§ **Saved entries**
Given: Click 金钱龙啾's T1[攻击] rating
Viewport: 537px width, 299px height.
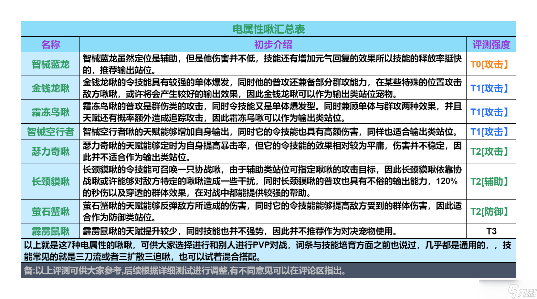Looking at the screenshot, I should coord(490,88).
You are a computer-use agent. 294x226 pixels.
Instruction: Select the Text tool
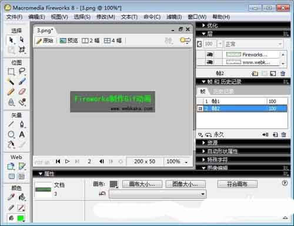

§ **Problem statement**
From the first line to the last, copy the records exactly and skip the pictures.

§ **The answer**
Given: Click 金钱龙啾's T1[攻击] rating
Viewport: 537px width, 299px height.
Looking at the screenshot, I should coord(490,88).
You are a computer-use agent. 294x226 pixels.
Instruction: Select the Text tool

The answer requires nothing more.